** Opening Data excerpts block **

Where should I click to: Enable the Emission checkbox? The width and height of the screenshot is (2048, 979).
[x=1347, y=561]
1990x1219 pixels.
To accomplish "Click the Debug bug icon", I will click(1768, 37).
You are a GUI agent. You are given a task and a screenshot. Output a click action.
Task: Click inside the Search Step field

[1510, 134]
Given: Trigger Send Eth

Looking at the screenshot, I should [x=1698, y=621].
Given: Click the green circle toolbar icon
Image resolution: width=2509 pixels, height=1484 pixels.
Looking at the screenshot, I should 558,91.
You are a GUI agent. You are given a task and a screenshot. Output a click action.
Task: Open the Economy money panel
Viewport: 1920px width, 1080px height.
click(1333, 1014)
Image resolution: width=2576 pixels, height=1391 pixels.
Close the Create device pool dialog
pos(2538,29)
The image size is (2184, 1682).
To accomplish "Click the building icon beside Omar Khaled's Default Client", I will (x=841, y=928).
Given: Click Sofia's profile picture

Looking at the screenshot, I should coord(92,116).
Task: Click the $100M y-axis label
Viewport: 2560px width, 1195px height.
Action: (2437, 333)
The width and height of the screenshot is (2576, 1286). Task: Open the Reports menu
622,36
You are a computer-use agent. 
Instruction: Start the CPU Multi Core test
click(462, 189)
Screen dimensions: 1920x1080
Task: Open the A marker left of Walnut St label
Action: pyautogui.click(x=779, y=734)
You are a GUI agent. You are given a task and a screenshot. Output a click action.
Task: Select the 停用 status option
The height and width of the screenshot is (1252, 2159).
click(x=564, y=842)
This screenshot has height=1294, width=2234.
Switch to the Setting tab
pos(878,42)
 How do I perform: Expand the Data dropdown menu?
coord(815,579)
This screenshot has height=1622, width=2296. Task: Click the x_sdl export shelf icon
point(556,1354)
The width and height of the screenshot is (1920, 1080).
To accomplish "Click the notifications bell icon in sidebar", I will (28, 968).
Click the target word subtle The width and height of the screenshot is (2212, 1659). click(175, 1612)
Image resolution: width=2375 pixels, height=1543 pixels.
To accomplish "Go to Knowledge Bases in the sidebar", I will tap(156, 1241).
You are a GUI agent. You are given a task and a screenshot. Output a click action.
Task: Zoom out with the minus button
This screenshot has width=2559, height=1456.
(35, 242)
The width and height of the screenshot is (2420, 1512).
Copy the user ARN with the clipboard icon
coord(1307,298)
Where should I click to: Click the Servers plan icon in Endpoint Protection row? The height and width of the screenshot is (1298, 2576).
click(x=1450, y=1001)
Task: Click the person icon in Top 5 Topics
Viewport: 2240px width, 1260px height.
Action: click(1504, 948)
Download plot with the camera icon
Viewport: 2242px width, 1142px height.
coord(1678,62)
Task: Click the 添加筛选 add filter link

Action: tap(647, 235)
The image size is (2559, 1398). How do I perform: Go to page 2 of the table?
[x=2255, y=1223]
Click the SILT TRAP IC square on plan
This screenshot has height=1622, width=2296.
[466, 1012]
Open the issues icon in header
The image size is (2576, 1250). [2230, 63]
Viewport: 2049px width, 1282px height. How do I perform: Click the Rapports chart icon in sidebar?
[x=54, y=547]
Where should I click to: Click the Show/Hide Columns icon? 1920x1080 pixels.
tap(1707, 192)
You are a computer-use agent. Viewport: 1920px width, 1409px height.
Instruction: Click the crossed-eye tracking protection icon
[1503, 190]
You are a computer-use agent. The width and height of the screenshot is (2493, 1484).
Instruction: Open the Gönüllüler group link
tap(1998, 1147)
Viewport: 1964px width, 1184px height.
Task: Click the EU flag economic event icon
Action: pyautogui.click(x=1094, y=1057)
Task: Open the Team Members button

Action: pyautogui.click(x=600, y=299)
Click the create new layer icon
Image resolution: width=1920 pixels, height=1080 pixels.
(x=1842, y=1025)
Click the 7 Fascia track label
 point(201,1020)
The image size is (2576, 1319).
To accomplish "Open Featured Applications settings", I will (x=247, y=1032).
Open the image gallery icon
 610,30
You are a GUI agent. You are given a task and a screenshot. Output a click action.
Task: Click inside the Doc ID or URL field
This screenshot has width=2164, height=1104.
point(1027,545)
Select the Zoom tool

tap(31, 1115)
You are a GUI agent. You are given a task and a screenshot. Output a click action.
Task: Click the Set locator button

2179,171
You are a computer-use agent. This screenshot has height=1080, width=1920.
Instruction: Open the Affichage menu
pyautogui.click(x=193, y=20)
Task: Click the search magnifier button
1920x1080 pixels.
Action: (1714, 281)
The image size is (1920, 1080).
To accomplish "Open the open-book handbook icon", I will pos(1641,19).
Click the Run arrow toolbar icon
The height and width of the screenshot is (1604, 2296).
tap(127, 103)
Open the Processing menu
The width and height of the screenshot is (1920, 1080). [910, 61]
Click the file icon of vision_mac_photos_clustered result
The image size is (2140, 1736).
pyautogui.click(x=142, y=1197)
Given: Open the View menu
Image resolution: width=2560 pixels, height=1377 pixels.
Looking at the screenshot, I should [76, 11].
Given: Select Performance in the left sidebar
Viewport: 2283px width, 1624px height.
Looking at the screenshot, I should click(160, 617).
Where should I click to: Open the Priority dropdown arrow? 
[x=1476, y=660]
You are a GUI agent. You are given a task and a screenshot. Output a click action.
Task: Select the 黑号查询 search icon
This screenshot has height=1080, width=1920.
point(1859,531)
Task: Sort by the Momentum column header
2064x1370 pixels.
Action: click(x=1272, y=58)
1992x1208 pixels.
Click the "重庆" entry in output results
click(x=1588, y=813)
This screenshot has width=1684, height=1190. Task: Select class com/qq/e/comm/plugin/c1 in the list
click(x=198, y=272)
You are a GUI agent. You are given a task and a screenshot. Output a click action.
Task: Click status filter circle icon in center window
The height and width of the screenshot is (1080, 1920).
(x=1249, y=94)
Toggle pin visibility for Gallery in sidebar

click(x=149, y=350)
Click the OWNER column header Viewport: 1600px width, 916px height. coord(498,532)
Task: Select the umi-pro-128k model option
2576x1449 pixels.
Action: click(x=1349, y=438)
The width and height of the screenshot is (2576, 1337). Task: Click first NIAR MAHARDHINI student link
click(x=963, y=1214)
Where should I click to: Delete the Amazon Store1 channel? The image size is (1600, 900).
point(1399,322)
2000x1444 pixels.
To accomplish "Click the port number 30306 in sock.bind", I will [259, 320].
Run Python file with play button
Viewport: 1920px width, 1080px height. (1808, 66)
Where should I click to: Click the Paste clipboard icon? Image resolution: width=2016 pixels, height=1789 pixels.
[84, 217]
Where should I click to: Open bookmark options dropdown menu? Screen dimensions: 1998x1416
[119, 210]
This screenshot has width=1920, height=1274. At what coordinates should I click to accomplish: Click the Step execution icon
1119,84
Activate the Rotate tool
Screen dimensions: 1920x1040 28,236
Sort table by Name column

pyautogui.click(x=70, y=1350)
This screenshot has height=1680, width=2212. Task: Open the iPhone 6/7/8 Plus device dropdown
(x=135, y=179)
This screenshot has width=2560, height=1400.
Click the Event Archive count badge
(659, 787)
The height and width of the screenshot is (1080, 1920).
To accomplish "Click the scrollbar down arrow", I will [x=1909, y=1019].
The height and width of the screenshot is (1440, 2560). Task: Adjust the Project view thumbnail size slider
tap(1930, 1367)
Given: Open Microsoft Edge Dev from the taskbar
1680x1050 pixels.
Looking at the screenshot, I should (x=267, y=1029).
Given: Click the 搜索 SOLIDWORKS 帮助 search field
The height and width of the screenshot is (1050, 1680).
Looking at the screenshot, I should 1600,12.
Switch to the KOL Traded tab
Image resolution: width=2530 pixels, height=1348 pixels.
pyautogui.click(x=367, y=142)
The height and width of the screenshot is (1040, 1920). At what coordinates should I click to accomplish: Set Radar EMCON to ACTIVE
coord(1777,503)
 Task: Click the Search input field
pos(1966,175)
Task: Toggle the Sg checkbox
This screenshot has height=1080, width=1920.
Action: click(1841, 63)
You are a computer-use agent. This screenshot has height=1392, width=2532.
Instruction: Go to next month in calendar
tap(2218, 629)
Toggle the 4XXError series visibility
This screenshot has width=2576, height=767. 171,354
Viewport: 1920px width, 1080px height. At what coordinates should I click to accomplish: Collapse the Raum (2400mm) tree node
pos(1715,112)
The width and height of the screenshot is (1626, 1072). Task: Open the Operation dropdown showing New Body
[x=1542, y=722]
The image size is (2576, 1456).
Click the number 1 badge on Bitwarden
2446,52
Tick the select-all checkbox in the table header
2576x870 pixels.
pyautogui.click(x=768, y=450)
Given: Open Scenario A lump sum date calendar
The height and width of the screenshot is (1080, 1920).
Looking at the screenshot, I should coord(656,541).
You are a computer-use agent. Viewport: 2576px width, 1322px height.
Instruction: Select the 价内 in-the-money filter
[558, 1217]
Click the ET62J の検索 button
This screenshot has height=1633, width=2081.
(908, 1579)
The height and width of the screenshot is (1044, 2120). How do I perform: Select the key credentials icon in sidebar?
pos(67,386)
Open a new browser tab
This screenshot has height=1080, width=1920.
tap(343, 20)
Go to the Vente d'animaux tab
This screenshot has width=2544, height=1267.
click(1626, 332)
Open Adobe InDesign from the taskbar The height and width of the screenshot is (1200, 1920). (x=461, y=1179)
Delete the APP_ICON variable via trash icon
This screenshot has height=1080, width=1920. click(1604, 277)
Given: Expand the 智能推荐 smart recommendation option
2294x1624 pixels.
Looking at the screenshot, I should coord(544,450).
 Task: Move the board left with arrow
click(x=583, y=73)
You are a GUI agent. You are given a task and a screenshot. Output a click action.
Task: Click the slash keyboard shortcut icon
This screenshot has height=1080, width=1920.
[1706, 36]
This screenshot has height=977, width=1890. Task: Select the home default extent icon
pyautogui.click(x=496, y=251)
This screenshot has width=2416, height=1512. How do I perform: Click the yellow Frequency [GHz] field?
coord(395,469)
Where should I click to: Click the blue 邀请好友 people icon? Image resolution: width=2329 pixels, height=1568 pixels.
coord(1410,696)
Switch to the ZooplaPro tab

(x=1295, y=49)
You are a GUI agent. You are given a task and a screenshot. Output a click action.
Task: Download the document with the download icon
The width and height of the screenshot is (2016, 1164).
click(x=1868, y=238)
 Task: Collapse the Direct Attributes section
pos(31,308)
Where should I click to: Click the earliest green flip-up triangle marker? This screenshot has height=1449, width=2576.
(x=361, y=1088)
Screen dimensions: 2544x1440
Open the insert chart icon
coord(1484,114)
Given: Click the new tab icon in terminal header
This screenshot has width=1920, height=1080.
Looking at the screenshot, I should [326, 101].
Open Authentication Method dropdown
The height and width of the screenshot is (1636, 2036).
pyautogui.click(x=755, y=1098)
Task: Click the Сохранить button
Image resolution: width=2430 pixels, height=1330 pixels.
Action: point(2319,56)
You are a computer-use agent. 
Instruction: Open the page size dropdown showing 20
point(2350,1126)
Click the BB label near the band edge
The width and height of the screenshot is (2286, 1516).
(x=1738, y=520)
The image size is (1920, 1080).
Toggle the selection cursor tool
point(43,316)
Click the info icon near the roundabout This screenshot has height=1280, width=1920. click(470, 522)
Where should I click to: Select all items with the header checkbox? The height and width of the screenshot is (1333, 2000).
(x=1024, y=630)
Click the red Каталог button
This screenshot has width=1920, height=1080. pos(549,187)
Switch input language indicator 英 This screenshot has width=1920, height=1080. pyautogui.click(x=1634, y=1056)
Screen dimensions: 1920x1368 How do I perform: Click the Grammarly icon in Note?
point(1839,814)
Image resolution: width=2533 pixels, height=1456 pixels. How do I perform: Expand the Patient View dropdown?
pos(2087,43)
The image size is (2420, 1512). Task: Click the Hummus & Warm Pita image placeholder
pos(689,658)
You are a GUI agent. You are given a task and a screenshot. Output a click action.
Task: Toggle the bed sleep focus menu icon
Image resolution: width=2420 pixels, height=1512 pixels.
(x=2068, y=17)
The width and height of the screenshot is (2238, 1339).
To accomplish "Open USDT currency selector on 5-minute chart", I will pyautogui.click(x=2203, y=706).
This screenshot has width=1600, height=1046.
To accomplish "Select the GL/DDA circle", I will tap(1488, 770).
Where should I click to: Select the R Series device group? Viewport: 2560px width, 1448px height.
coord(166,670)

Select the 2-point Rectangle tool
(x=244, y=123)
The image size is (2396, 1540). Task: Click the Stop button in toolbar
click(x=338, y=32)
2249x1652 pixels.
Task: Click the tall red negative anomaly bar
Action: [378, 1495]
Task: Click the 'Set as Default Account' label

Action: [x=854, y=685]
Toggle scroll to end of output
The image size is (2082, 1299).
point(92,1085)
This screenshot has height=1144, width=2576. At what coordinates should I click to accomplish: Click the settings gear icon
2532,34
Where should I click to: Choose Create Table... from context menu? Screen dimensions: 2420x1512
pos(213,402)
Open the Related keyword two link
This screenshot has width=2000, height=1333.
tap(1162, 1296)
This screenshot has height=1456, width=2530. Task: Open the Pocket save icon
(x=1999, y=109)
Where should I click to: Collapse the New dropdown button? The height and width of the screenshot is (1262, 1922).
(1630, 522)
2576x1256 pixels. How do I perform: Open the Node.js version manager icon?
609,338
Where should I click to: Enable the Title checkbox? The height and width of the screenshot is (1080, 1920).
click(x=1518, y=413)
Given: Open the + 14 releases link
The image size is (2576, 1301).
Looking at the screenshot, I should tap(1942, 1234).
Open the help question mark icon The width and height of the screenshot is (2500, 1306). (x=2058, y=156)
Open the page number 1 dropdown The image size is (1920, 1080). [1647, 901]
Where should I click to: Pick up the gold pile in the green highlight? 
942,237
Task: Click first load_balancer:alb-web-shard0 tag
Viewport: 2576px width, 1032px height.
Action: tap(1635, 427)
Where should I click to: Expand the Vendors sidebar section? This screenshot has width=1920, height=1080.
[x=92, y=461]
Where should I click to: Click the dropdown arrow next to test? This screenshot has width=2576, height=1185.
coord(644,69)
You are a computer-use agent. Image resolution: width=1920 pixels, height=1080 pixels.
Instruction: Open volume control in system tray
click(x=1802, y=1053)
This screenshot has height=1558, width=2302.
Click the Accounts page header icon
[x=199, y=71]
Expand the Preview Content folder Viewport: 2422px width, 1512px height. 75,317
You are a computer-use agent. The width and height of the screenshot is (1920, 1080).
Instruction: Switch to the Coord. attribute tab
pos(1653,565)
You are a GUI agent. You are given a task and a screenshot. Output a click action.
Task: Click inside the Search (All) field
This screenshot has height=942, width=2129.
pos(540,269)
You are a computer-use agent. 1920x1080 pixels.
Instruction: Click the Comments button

** Closing Data excerpts block **

> _Problem to solve_: Reproduce exactly the entries above, limited to the lines from the one with "Image resolution: width=2420" through the one with "Toggle scroll to end of output", both included.

> _Written solution_:
Image resolution: width=2420 pixels, height=1512 pixels.
(x=2068, y=17)
The width and height of the screenshot is (2238, 1339).
To accomplish "Open USDT currency selector on 5-minute chart", I will pyautogui.click(x=2203, y=706).
This screenshot has width=1600, height=1046.
To accomplish "Select the GL/DDA circle", I will tap(1488, 770).
Where should I click to: Select the R Series device group? Viewport: 2560px width, 1448px height.
coord(166,670)

Select the 2-point Rectangle tool
(x=244, y=123)
The image size is (2396, 1540). Task: Click the Stop button in toolbar
click(x=338, y=32)
2249x1652 pixels.
Task: Click the tall red negative anomaly bar
Action: [378, 1495]
Task: Click the 'Set as Default Account' label

Action: [x=854, y=685]
Toggle scroll to end of output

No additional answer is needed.